Vor den Kulissen der Legende

Günther Drommer antwortet Werner Liersch

Erwin Strittmatter hat im Museum des Lagers Buchenwald bei Weimar
vor der dort im Original ausgestellten heimtückischen Genickschußanlage
der SS gestanden, mit der entgegen dem Völkerrecht zahllose sowjetische
Kriegsgefangene hinterrücks erschossen wurden. Gleich ihm
ganze Generationen von Schülerinnen und Schülern aus der DDR vor ihrer
Facharbeiterprüfung oder ihrem Abitur, stumm für einen kurzen
Moment. Geschrieben hat Strittmatter darüber nicht. Wohl aber ist sein
langer, starrköpfiger Streit mit dem Politbüro des ZK der SED über eine
der zahllosen von der Parteiführung beanstandeten Stellen im Manuskript
des Wundertäter III in einer ersten Strittmatter-Biographie (Des Lebens
Spiel, Aufbau Taschenbuch Verlag, Berlin 2000, 245 Seiten) festgehalten,
in der es um die Vergewaltigung einer deutschen jungen Frau durch einen
Rotarmisten geht. Die Stelle ist im Buch geblieben, man kann sie jederzeit
nachlesen.

- Aufgabenstellung:
Stimmen die folgenden Aussagen mit dem Auszug über Strittmatter überein? Beantworten Sie jede mit Ja oder Nein und zitieren Sie die entscheidenden Worte des Auszugs wörtlich.
(a) Strittmatter hat über seinen Moment vor der Genickschußanlage geschrieben.
(b) Die Stelle über die Vergewaltigung einer jungen deutschen Frau wurde aus dem Buch gestrichen.
(c) Die erste Strittmatter-Biographie umfasst 245 Seiten.

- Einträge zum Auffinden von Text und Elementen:

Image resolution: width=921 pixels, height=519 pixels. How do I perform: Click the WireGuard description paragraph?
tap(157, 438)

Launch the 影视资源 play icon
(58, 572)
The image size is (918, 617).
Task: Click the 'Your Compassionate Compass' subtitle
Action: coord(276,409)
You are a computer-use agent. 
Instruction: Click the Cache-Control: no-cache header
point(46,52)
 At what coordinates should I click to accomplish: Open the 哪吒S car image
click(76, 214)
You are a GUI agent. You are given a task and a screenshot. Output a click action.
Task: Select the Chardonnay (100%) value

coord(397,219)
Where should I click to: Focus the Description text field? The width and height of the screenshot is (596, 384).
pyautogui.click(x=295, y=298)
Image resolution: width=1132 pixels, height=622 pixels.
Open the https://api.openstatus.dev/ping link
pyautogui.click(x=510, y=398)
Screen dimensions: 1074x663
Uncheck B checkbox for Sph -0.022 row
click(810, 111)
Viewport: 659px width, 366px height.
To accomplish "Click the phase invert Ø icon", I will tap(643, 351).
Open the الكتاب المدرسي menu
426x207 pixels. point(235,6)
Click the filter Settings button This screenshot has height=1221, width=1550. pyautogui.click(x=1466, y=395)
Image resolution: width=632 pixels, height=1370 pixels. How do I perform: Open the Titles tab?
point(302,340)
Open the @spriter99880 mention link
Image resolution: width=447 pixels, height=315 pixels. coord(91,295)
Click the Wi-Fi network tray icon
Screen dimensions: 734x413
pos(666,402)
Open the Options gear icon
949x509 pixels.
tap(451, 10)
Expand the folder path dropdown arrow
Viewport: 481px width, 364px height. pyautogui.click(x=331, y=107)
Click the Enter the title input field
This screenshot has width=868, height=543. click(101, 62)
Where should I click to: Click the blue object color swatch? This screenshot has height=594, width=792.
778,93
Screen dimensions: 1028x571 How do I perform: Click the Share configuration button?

- Lösung:
(a) Nein: „Geschrieben hat Strittmatter darüber nicht.“
(b) Nein: „Die Stelle ist im Buch geblieben, man kann sie jederzeit nachlesen.“
(c) Ja: „Aufbau Taschenbuch Verlag, Berlin 2000, 245 Seiten“